→ **Short task**:
Present the lines of the listing below as a numbered list, starting at the line that contains "The image size is (381, 370). Task: Point" and ending at the line that contains "(x=391, y=108)". Omit blank lines and leave out the pictures.

→ **Records provided**:
• • •

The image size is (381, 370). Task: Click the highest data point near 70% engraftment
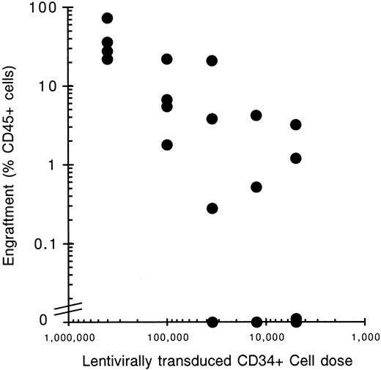tap(107, 18)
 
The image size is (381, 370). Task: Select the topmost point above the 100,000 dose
tap(167, 59)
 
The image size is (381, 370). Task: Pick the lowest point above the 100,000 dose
tap(167, 145)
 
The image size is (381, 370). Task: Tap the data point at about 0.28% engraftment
tap(212, 208)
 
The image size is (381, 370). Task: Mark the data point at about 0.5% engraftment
tap(256, 187)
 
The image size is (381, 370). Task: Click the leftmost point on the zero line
tap(212, 322)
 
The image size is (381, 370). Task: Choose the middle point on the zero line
tap(256, 322)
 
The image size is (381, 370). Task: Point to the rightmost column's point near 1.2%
tap(296, 158)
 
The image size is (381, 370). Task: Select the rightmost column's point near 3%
tap(296, 125)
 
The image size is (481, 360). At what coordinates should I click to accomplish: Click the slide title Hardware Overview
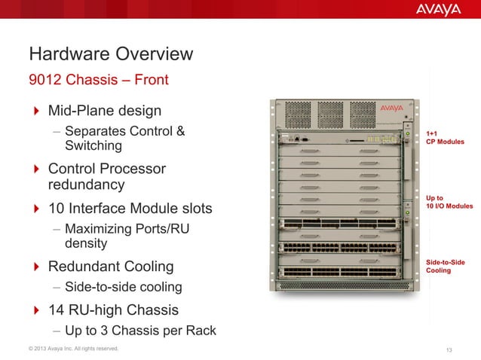(x=111, y=55)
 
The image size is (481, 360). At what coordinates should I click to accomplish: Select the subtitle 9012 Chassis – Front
(x=98, y=80)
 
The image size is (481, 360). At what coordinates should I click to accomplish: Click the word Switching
(x=93, y=145)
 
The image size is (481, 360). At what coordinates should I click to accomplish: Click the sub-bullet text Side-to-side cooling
(x=124, y=287)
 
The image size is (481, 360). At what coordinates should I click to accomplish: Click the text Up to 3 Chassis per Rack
(x=140, y=330)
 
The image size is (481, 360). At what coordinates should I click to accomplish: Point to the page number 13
(x=450, y=349)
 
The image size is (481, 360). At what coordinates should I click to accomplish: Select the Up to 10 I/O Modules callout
(x=449, y=201)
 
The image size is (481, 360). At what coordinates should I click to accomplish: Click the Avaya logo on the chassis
(x=391, y=108)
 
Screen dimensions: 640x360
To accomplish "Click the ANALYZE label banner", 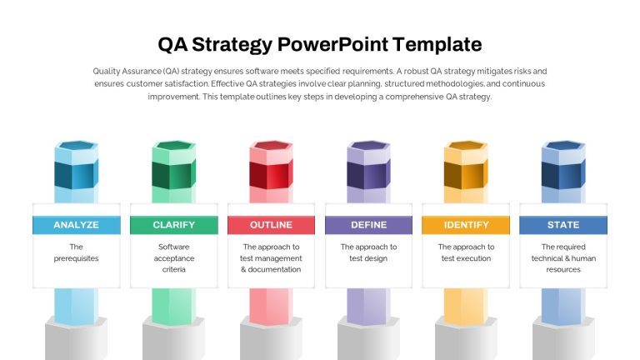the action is pos(77,225).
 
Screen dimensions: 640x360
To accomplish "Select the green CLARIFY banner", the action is pos(174,225).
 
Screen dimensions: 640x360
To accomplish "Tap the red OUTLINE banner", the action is pos(271,225).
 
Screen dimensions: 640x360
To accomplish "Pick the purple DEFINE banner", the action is pos(368,225).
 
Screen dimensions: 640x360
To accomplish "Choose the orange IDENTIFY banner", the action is pos(466,225).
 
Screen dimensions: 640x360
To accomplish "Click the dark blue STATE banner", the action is pos(563,225).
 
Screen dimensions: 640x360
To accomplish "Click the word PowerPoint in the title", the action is pos(332,44).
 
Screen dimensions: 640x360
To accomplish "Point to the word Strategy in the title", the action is pos(232,45).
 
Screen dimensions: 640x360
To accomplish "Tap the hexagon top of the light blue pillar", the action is pos(77,146).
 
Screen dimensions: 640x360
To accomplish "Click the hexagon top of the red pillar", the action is pos(272,146).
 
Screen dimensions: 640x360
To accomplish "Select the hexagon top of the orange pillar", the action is pos(466,146).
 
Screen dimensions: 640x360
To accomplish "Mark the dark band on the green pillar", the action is pos(174,175).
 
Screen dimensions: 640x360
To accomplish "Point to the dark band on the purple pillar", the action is pos(368,175).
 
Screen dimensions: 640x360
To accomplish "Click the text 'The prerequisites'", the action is pos(77,252).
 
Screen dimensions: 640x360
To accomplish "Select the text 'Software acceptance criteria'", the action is pos(174,258).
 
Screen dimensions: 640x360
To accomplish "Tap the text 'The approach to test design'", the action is pos(368,252).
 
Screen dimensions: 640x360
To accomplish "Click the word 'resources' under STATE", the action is pos(563,269).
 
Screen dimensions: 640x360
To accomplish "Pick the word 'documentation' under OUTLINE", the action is pos(274,269).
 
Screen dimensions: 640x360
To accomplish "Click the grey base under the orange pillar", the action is pos(466,338).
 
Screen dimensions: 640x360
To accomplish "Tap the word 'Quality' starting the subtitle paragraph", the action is pos(107,72).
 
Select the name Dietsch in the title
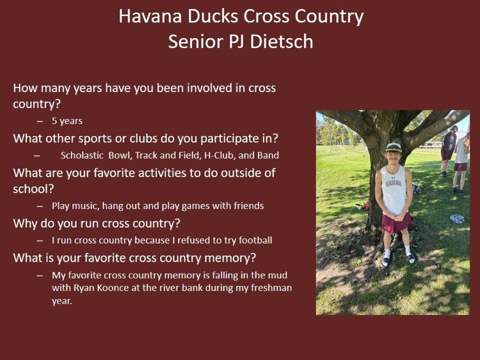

• • •

→ **Answer in full**:
1. The image size is (381, 370). Task: Point to the rightmost column's point near 1.2%
2. tap(296, 158)
3. The image size is (381, 370). Task: Select the rightmost column's point near 3%
4. tap(296, 125)
5. The image size is (481, 360). At what coordinates should I click to accomplish: Click the slide title Hardware Overview
6. (x=111, y=55)
7. The image size is (481, 360). At what coordinates should I click to accomplish: Select the subtitle 9012 Chassis – Front
8. (x=98, y=80)
9. The image size is (481, 360). At what coordinates should I click to accomplish: Click the word Switching
10. (x=93, y=145)
11. The image size is (481, 360). At what coordinates should I click to accomplish: Click the sub-bullet text Side-to-side cooling
12. (x=124, y=287)
13. The image size is (481, 360). At what coordinates should I click to accomplish: Click the text Up to 3 Chassis per Rack
14. (x=140, y=330)
15. The image size is (481, 360). At what coordinates should I click to accomplish: Point to the page number 13
16. (x=450, y=349)
17. The image size is (481, 360). At what coordinates should I click to accomplish: Select the Up to 10 I/O Modules callout
18. (x=449, y=201)
19. The image size is (481, 360). At what coordinates should I click to accomplish: Click the Avaya logo on the chassis
20. (x=391, y=108)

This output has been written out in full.